In 1910, the first Scout group in Switzerland was founded in Basel as part of the abstinence movement. :fr:Gaston Clerc, then secretary-general of the Unions Cadettes de suisse romande, enthusiastically supported the Scout method after reading Scouting for Boys. He organized several conferences (notably in Le Locle in October 1910) within the cadet unions to explain and discuss the interest of cadets in using the Scout method. In 1911, the first groups of Swiss Girl Guides were formed. Gaston Clerc bought the translations of Scouting for Boys and translated the first chapter for those who would become Scouts. In 1912, delegates of the cadet sections of the Union chrétienne de la suisse romande launched the Swiss Scout movement. William Borel chaired this neutral committee to patronize and spread Scouting in Switzerland. Geneva pedagogue Pierre Bovet took up the translation of Éclaireurs and other Scout books, to make it the first edition in French. This edition was the first in a long series of Scout books published by the publishing house :fr:Delachaux et Niestlé in Neuchâtel. In 1913, the Federation of Swiss Scouts (Fédération des Eclaireurs suisses, FES/Schweizerische Pfadfinderbund (SPB)) was founded in Bern. This brought together the multilingual Swiss Scouts under the same organization. In 1919, the Swiss Federation of Girl Guides (Fédération des Eclaireuses suisse, (FESes)/Bund Schweizerischer Pfadfinderinnen (BSP)) was established.

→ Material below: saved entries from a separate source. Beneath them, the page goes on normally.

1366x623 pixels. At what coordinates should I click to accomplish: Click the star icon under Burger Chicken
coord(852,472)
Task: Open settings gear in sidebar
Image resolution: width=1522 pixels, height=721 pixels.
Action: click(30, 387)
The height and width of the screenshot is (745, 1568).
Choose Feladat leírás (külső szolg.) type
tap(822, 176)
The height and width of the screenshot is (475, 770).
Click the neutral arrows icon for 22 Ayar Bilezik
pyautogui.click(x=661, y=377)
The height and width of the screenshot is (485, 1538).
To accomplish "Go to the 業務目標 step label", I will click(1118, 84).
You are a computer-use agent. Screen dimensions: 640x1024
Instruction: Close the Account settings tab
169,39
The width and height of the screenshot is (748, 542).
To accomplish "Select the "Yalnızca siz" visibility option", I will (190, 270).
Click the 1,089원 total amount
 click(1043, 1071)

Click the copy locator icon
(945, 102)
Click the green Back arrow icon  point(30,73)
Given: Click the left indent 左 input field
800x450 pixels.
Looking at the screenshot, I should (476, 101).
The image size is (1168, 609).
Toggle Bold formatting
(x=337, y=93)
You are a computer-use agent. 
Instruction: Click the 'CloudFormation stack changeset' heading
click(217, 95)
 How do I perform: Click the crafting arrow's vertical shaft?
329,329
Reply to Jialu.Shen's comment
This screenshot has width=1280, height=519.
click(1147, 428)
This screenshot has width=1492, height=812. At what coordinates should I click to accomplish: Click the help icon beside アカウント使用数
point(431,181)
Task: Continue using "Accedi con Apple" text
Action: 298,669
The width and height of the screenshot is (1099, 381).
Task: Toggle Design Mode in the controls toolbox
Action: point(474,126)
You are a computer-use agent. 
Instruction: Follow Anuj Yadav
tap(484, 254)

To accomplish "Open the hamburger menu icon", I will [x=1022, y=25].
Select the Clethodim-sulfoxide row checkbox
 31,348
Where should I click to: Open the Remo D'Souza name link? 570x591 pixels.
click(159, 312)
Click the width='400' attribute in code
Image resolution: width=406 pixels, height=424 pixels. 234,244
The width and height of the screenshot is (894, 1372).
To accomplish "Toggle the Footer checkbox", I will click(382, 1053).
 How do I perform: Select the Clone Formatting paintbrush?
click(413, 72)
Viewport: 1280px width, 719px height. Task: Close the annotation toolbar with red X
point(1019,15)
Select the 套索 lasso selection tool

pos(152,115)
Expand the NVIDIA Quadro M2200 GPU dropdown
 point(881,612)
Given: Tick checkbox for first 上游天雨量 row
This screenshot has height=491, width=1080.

Switzerland was among the charter members of the World Organization of the Scout Movement in 1922 and among the founding members of the World Association of Girl Guides and Girl Scouts in 1928. In 1925, the first Federal Camp was held in Bern, Switzerland.

In 1931, the first World Scout Moot was held at Kandersteg International Scout Centre. In 1939, after the beginning of World War II, Swiss Scouts also began to support the Swiss army. Many Scouts were registered with the International Red Cross.

In 1953, a second World Scout Moot took place In Kandersteg. In 1957, WAGGGS organized a World Camp at the Lac de Conche.

In 1980, the first Federal Camp of FES and FESes in common took place in the region of Gruyères. The originally separate Swiss Guide Federation and Swiss Scout Federation merged in 1987.

In 1992, the World Scout Moot took place in Kandersteg for the third time.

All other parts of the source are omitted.